WHAT IS NEEDED:
Return nothing but the lines from the line with "Where should I click to: Click the Start" through the last line of the entries that follow, copied exactly and free of pictures.

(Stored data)
#####

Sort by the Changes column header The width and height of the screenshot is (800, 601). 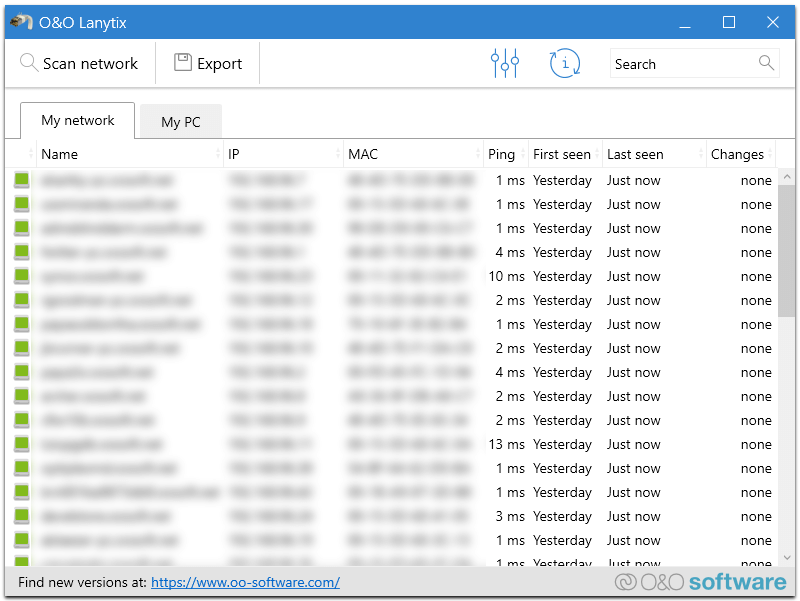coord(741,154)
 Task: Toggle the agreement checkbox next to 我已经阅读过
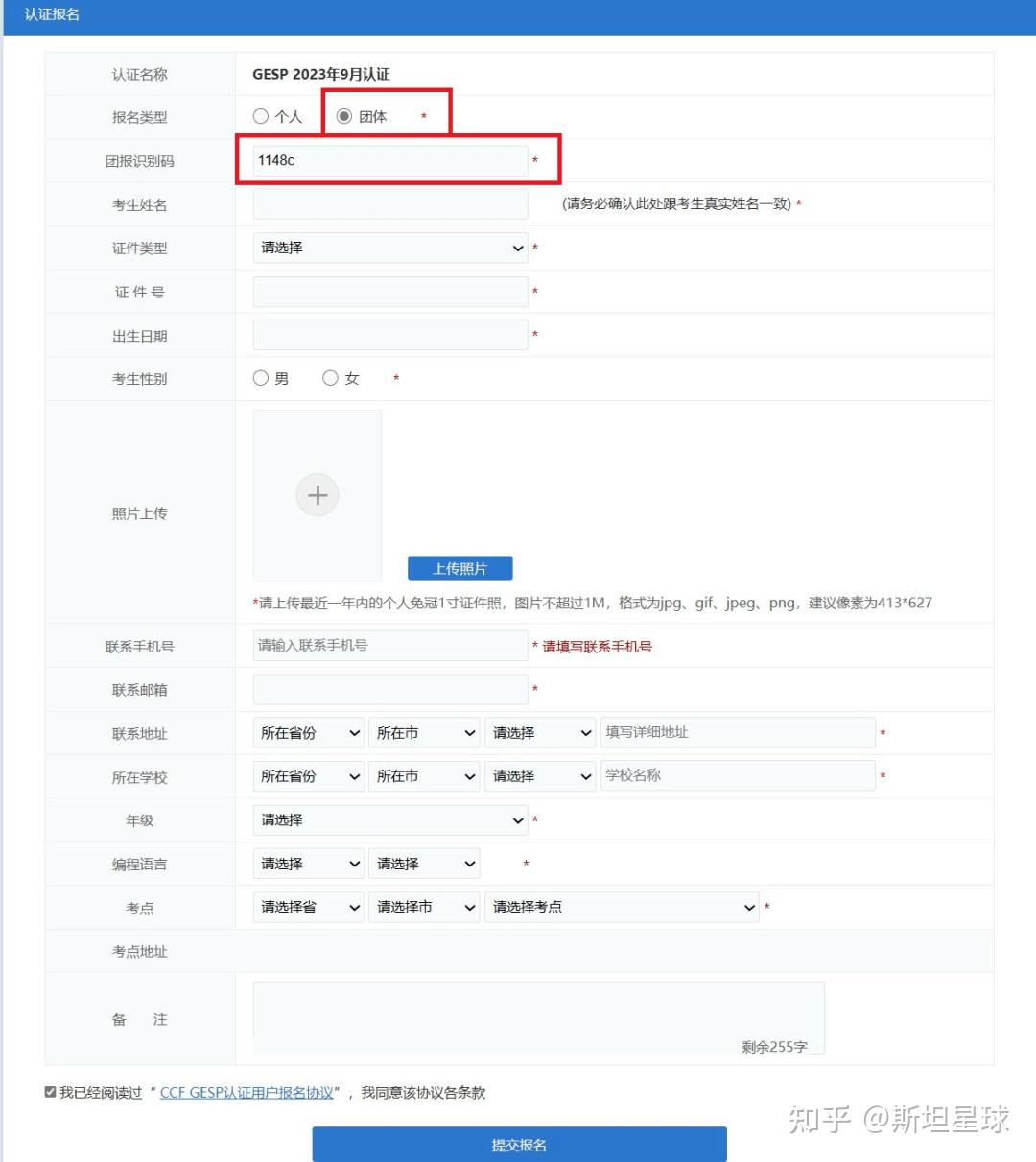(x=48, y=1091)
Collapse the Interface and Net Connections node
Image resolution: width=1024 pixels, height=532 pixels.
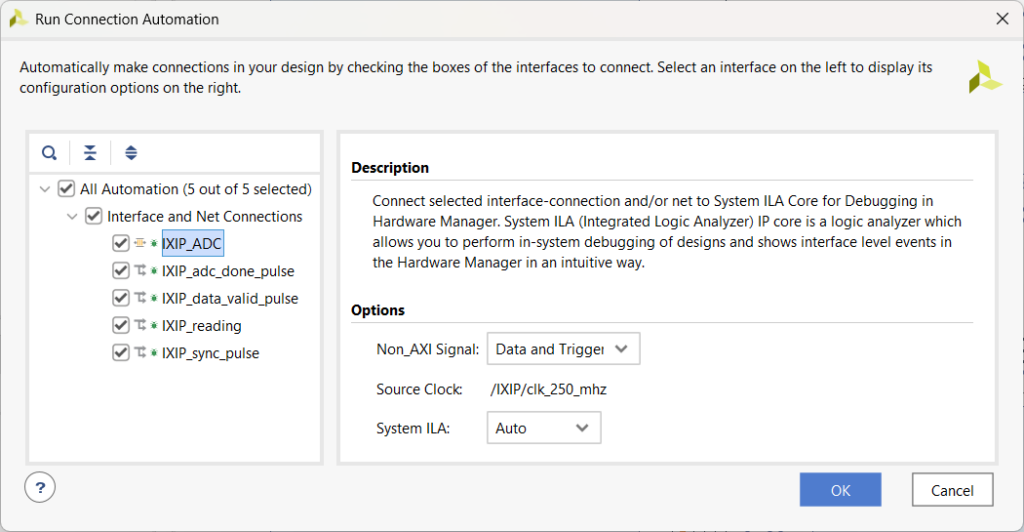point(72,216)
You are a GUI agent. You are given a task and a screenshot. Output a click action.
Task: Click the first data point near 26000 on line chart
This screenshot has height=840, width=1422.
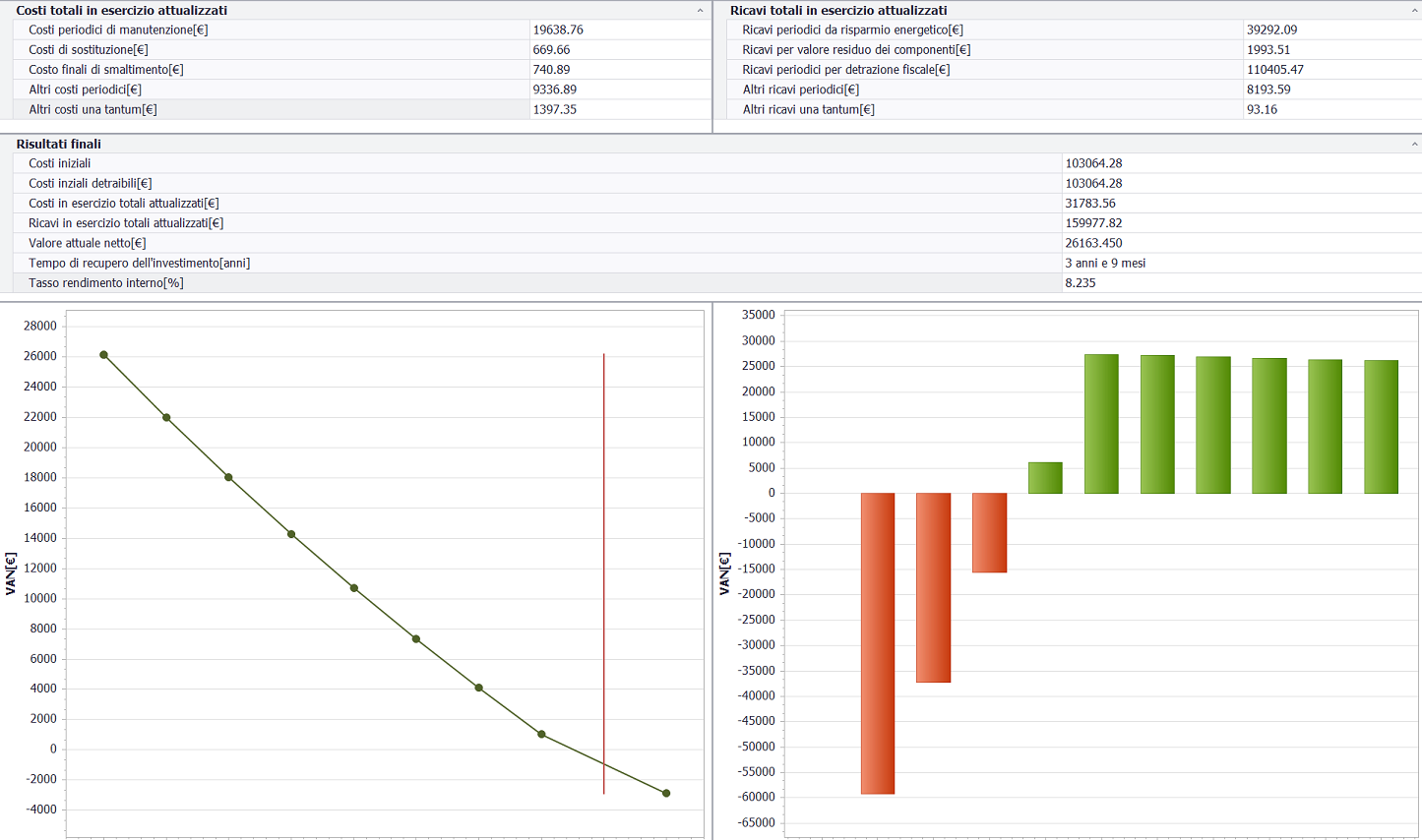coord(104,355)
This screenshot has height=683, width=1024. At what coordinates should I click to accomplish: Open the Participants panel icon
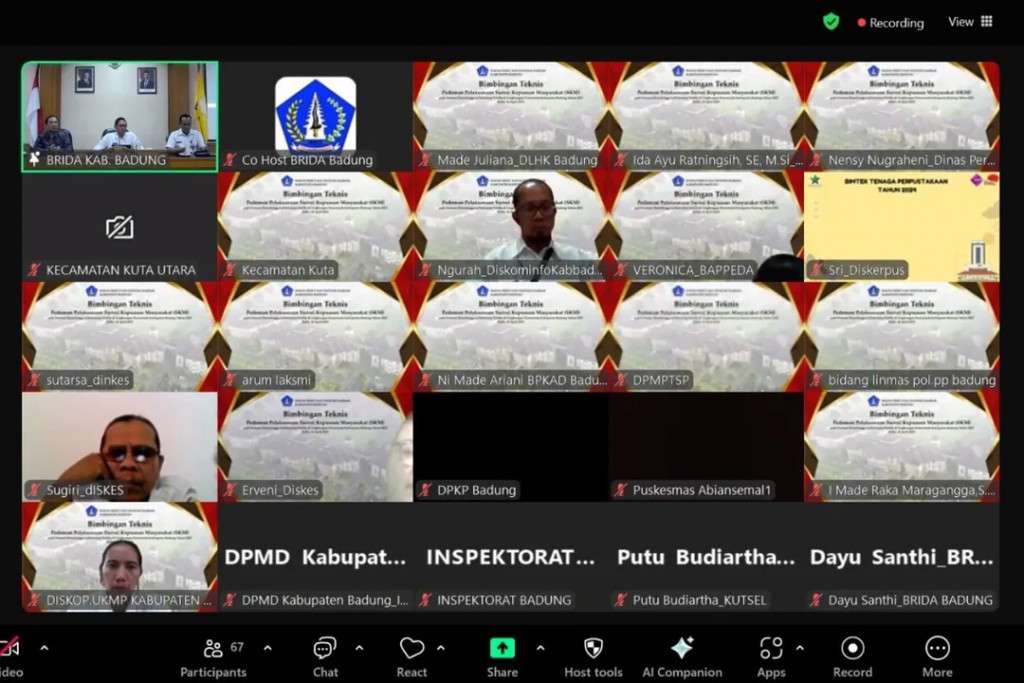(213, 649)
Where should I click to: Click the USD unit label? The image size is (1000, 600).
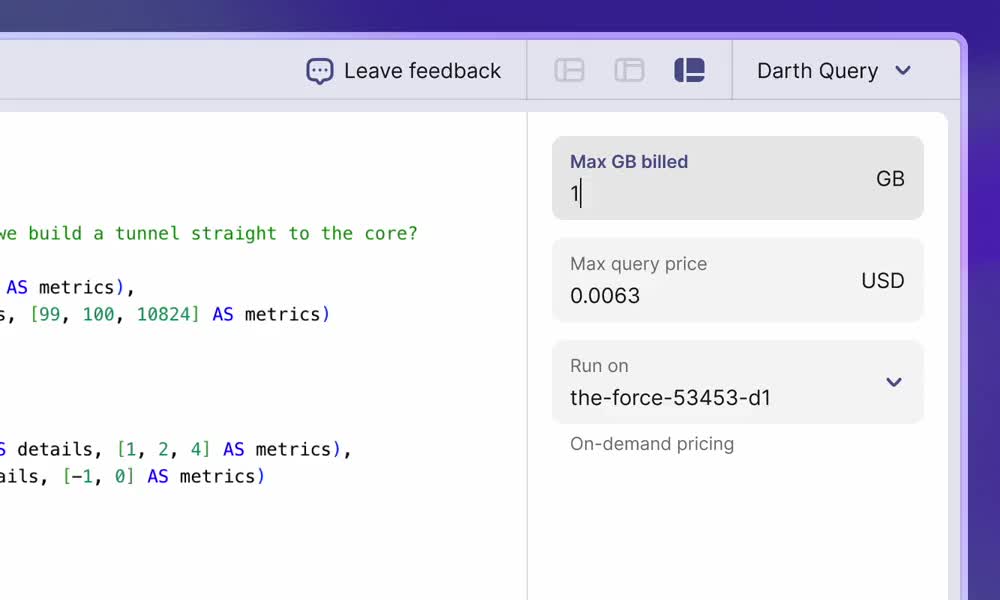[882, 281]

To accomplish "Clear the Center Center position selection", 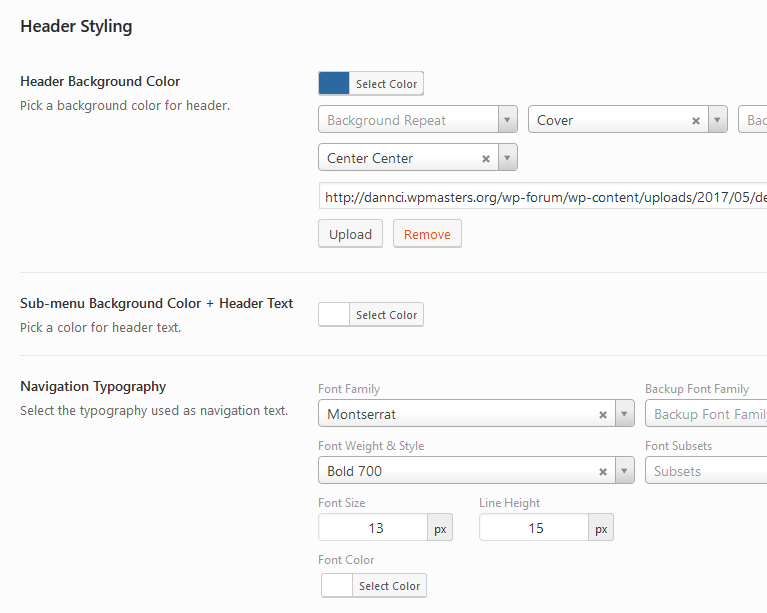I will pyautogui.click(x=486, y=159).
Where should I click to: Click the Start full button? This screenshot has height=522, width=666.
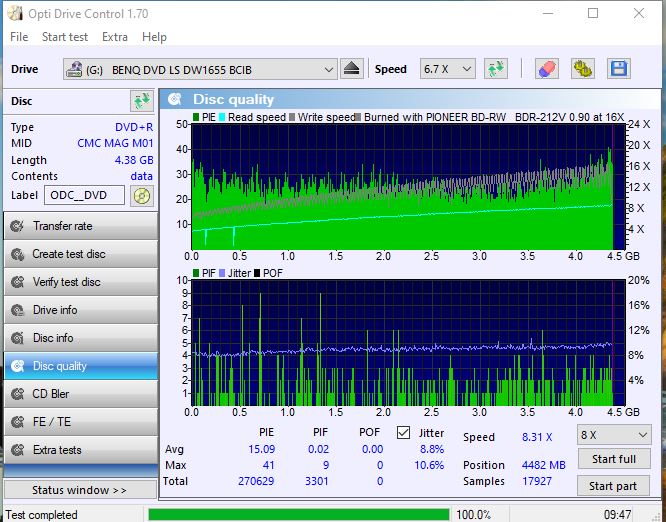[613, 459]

#####

ANSWER AREA:
Where should I click to: Click the Start full button? This screenshot has height=522, width=666.
[613, 459]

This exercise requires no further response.